• Information provided:
____________

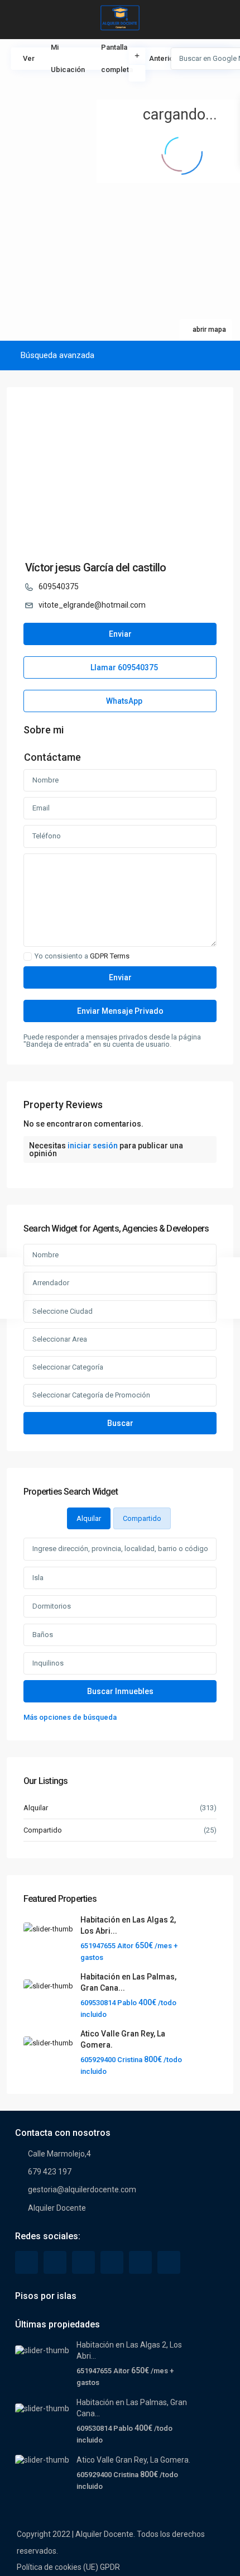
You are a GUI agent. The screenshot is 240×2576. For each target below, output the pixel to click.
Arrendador (50, 1283)
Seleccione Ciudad (62, 1311)
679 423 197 (49, 2171)
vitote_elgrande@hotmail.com (92, 604)
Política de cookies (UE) (57, 2567)
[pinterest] (111, 2262)
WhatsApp (123, 701)
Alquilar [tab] (88, 1518)
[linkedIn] (83, 2262)
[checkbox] (27, 956)
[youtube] (140, 2262)
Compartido (42, 1830)
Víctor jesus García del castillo (95, 567)
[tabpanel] (120, 1631)
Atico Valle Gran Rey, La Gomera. (133, 2459)
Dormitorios (51, 1606)
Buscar (120, 1423)
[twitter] (55, 2262)
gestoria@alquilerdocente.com (82, 2189)
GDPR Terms (109, 956)
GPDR (110, 2567)
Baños (42, 1634)
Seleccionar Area (59, 1339)
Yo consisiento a (82, 956)
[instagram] (168, 2262)
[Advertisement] (60, 100)
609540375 (59, 586)
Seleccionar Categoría (67, 1367)
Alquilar (35, 1808)
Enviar (120, 633)
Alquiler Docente (57, 2207)
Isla (38, 1577)
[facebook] (26, 2262)
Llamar (123, 667)
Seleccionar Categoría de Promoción (91, 1395)
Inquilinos (48, 1663)
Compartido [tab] (142, 1518)
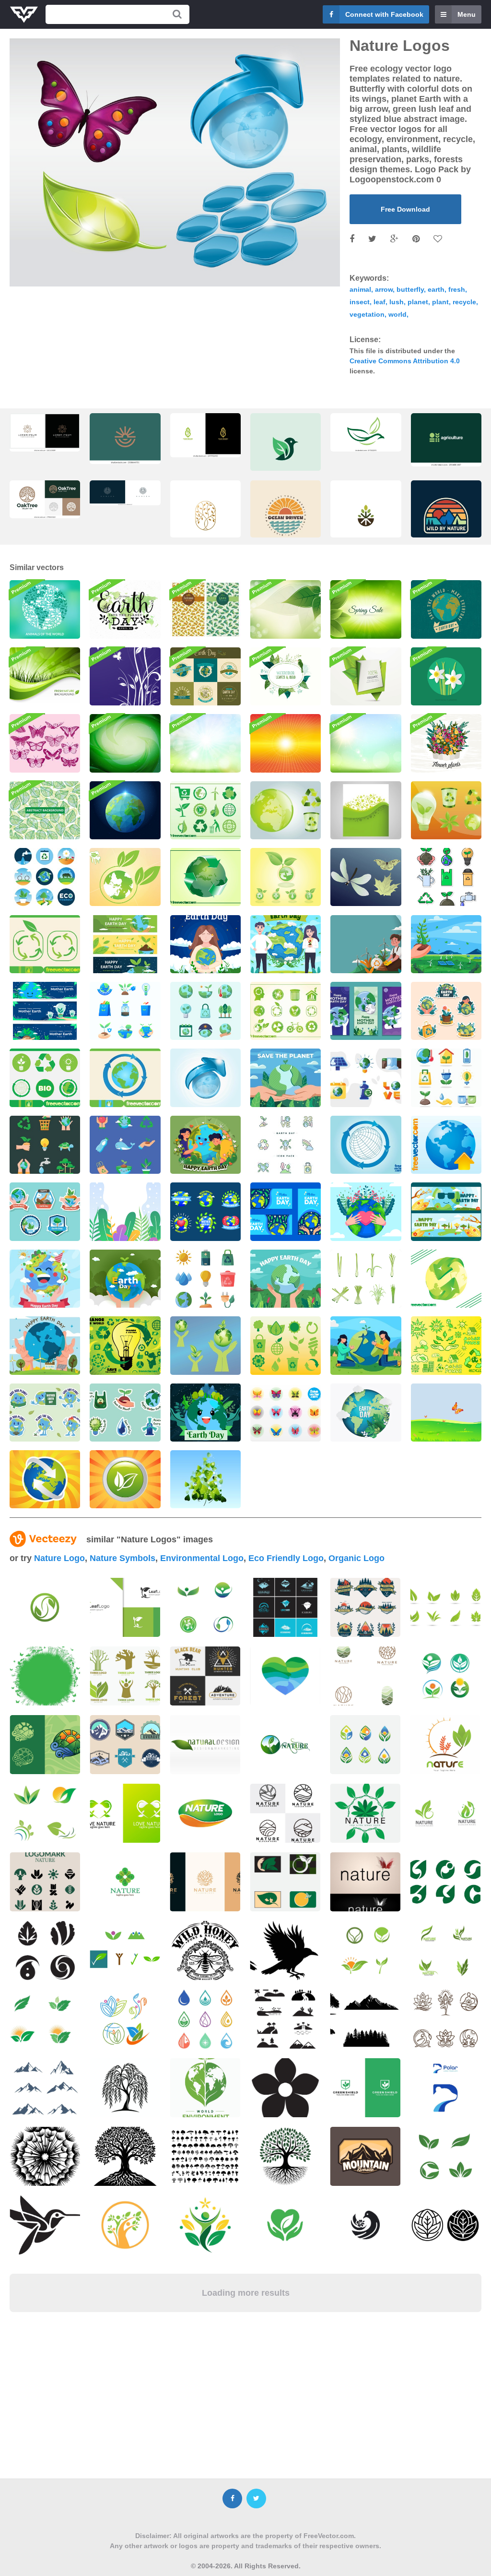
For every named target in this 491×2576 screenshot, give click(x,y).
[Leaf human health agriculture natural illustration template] (125, 2019)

____________

• Exercise aim: Show each line of the listing that holds the string "target".

• Solved problem:
You are a GUI agent. The screenshot is 240×2576. For each target below, output the pixel to click.
For every named target in this 491×2576 screenshot, give click(x,y).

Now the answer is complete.